From Deseret News archives:
Utah's poor are often invisible, ignored
The advocates for the poor, such as the Crossroads Urban Center, Utahns Against Hunger and others are also to be commended for being the conscience of our community.
The poor will always be with us. That's what I learned as a kid listening to Sister Sophia in my catechism classes at the Guadalupe Mission. I suspect it's something many of us learned from our religious teachings. As I grew up, poor people were all around me and included some of us. It was just assumed that we would look after one another.
And though the poor are still with us, Utah's urban cities follow the trend of those around the country of flight to the suburbs, leaving the poor to struggle to survive in our deteriorating inner cities. They are often the elderly, the physically and emotionally disabled and single-parent families. Unlike the past, many Utahns now have limited contact with poor people and thus find little opportunity to have empathy for their plight.

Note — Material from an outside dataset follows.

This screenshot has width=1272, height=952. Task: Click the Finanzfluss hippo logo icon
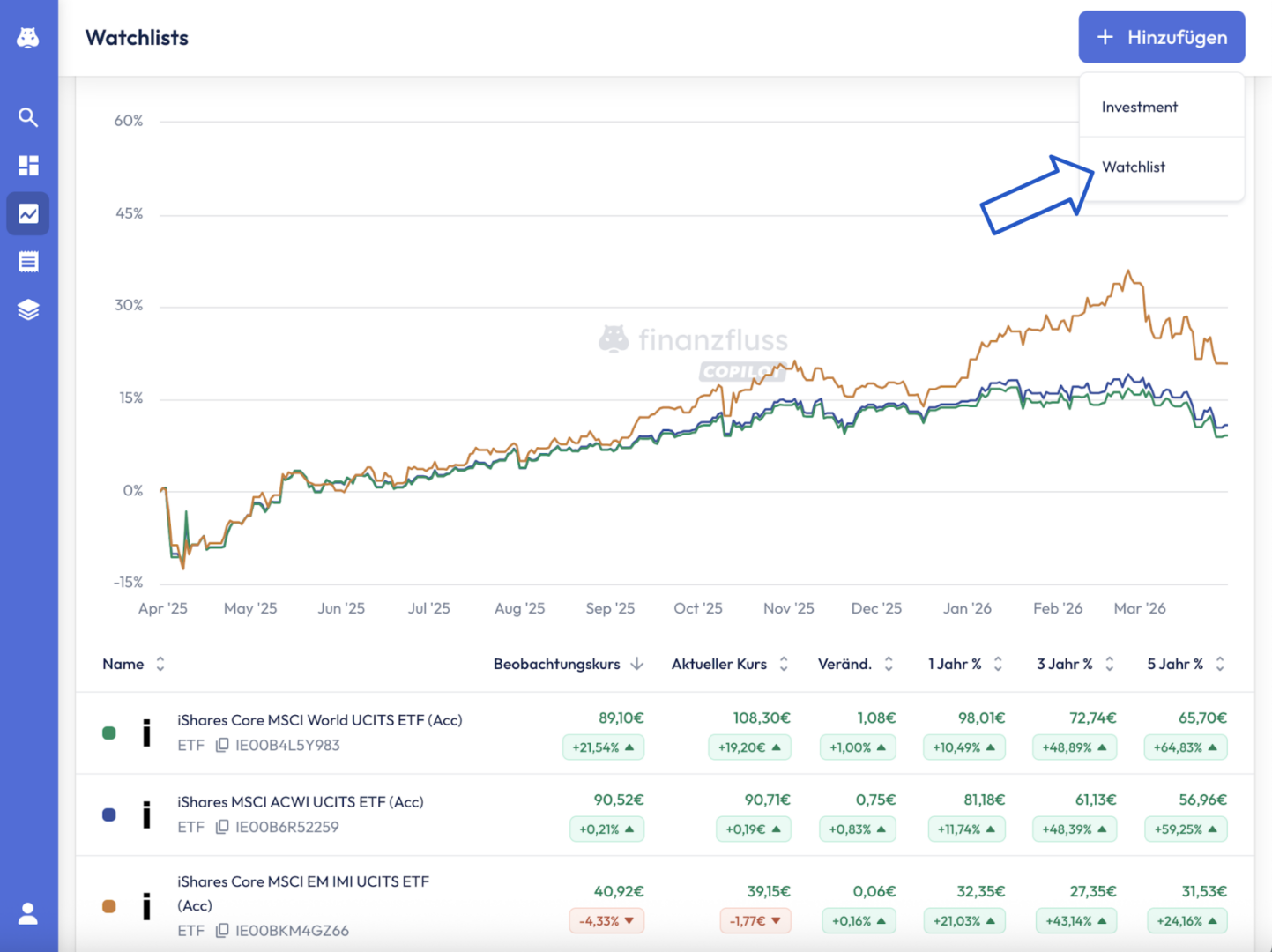(28, 38)
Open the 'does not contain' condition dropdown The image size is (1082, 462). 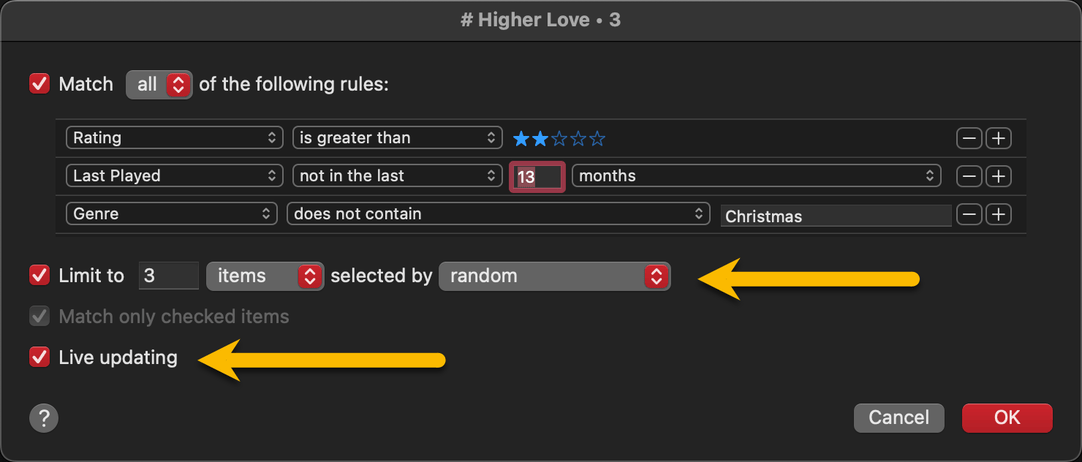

It should be no surprise then that the problems of the poor are often dismissed with the belief that "If I made it, anyone can," "It's the choice they have made" or "They don't want to help themselves." For many people, it is not callousness, rather simply that they have not had the experience of wanting.
Poverty has been described as that situation where one has to depend on others for the things we take for granted for our daily subsistence. In our complex and impersonal society, we often don't take the time to reach out to help those in need; rather, we have created bureaucracies, both public and nonprofit, to show our charitable side. It is those organizations the poor must negotiate with for services.
Our elected officials can show the public the challenges the poor face in living on food stamps for a week, and when it's over they will be able to move on with their lives; for them, there is a future. What may be most difficult for the public to understand is that for many of the poor, there is no hope, and that is demoralizing.
"It is exceedingly difficult to have dignity without food ... But it by no means follows that the provision and supplying material wants will yield a sense of self respect ... And this is perhaps the most serious cost of a service orientation: It neglects the poverty of the spirit in ministering the needs of the flesh," (Cahn & Cahn, "The War on Poverty," Yale Law Journal, 1964).
Unlike past generations that had to endure our nation's difficult economic times, we that is, many of us now enjoy an unprecedented quality of life. Our political leaders will give the public a glimpse of the visible challenges of what it is like to have to depend on food stamps for daily existence. In America, however, being independent is highly valued, and what will not be visible is the pain of having to ask for help, often seen as a sign of weakness. Each of us might ask ourselves when was the last time we had to ask for help and how did it make us feel.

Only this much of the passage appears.